EXERCISE DIRECTIONS ▸ Transcribe the records below. Leave nothing out and change nothing.

Saved entries ▸
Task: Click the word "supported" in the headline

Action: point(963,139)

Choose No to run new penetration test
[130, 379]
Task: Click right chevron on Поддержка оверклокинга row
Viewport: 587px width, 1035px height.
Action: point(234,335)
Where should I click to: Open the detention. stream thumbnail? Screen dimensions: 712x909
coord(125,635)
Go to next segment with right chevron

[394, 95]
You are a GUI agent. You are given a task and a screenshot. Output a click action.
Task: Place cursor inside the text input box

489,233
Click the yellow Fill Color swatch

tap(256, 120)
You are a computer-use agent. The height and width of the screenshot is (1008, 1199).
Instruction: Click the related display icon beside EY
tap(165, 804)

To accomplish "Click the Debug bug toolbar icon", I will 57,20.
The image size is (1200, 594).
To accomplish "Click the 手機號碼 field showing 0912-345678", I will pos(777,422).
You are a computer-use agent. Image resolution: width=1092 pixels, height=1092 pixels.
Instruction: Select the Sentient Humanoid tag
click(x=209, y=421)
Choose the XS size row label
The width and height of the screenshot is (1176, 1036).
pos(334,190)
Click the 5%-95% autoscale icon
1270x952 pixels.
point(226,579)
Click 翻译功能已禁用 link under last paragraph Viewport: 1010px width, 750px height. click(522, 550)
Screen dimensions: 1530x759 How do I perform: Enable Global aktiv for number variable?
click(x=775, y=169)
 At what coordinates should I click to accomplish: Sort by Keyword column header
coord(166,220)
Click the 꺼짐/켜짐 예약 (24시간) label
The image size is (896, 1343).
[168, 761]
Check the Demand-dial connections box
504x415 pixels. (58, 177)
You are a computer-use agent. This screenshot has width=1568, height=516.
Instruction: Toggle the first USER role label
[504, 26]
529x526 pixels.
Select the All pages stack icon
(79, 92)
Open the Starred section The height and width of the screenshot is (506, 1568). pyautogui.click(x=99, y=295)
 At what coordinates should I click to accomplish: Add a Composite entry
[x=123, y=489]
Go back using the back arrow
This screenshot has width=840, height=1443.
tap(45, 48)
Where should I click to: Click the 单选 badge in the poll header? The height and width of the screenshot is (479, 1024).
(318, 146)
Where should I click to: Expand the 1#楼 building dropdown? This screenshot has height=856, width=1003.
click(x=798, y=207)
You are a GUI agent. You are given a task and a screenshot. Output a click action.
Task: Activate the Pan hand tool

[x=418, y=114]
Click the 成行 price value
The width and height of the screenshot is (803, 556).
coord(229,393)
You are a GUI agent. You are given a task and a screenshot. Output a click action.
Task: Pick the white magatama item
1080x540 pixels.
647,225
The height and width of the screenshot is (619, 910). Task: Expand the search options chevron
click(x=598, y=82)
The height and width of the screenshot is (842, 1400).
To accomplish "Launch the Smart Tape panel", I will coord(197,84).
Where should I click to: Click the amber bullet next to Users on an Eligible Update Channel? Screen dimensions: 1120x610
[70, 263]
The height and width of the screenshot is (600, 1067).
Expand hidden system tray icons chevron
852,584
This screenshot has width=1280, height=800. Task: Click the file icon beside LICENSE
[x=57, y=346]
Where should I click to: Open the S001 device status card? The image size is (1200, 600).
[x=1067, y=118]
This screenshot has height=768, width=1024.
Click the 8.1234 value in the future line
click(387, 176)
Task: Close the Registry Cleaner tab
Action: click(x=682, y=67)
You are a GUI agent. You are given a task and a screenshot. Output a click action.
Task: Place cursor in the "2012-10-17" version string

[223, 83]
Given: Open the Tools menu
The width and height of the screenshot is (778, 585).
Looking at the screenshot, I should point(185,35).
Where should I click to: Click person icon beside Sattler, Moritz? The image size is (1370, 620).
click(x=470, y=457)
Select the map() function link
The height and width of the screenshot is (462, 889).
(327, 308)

SOLVED EXERCISE ▸
Task: Click the word "supported" in the headline

Action: point(963,139)

Choose No to run new penetration test
[130, 379]
Task: Click right chevron on Поддержка оверклокинга row
Viewport: 587px width, 1035px height.
Action: point(234,335)
Where should I click to: Open the detention. stream thumbnail? Screen dimensions: 712x909
coord(125,635)
Go to next segment with right chevron

[394, 95]
You are a GUI agent. You are given a task and a screenshot. Output a click action.
Task: Place cursor inside the text input box

489,233
Click the yellow Fill Color swatch

tap(256, 120)
You are a computer-use agent. The height and width of the screenshot is (1008, 1199).
Instruction: Click the related display icon beside EY
tap(165, 804)

To accomplish "Click the Debug bug toolbar icon", I will 57,20.
The image size is (1200, 594).
To accomplish "Click the 手機號碼 field showing 0912-345678", I will pos(777,422).
You are a computer-use agent. Image resolution: width=1092 pixels, height=1092 pixels.
Instruction: Select the Sentient Humanoid tag
click(x=209, y=421)
Choose the XS size row label
The width and height of the screenshot is (1176, 1036).
pos(334,190)
Click the 5%-95% autoscale icon
1270x952 pixels.
point(226,579)
Click 翻译功能已禁用 link under last paragraph Viewport: 1010px width, 750px height. click(522, 550)
Screen dimensions: 1530x759 How do I perform: Enable Global aktiv for number variable?
click(x=775, y=169)
 At what coordinates should I click to accomplish: Sort by Keyword column header
coord(166,220)
Click the 꺼짐/켜짐 예약 (24시간) label
The image size is (896, 1343).
[168, 761]
Check the Demand-dial connections box
504x415 pixels. (58, 177)
You are a computer-use agent. This screenshot has width=1568, height=516.
Instruction: Toggle the first USER role label
[504, 26]
529x526 pixels.
Select the All pages stack icon
(79, 92)
Open the Starred section The height and width of the screenshot is (506, 1568). pyautogui.click(x=99, y=295)
 At what coordinates should I click to accomplish: Add a Composite entry
[x=123, y=489]
Go back using the back arrow
This screenshot has width=840, height=1443.
tap(45, 48)
Where should I click to: Click the 单选 badge in the poll header? The height and width of the screenshot is (479, 1024).
(318, 146)
Where should I click to: Expand the 1#楼 building dropdown? This screenshot has height=856, width=1003.
click(x=798, y=207)
You are a GUI agent. You are given a task and a screenshot. Output a click action.
Task: Activate the Pan hand tool

[x=418, y=114]
Click the 成行 price value
The width and height of the screenshot is (803, 556).
coord(229,393)
You are a GUI agent. You are given a task and a screenshot. Output a click action.
Task: Pick the white magatama item
1080x540 pixels.
647,225
The height and width of the screenshot is (619, 910). Task: Expand the search options chevron
click(x=598, y=82)
The height and width of the screenshot is (842, 1400).
To accomplish "Launch the Smart Tape panel", I will coord(197,84).
Where should I click to: Click the amber bullet next to Users on an Eligible Update Channel? Screen dimensions: 1120x610
[70, 263]
The height and width of the screenshot is (600, 1067).
Expand hidden system tray icons chevron
852,584
This screenshot has width=1280, height=800. Task: Click the file icon beside LICENSE
[x=57, y=346]
Where should I click to: Open the S001 device status card? The image size is (1200, 600).
[x=1067, y=118]
This screenshot has height=768, width=1024.
Click the 8.1234 value in the future line
click(387, 176)
Task: Close the Registry Cleaner tab
Action: click(x=682, y=67)
You are a GUI agent. You are given a task and a screenshot. Output a click action.
Task: Place cursor in the "2012-10-17" version string

[223, 83]
Given: Open the Tools menu
The width and height of the screenshot is (778, 585).
Looking at the screenshot, I should point(185,35).
Where should I click to: Click person icon beside Sattler, Moritz? The image size is (1370, 620).
click(x=470, y=457)
Select the map() function link
The height and width of the screenshot is (462, 889).
(327, 308)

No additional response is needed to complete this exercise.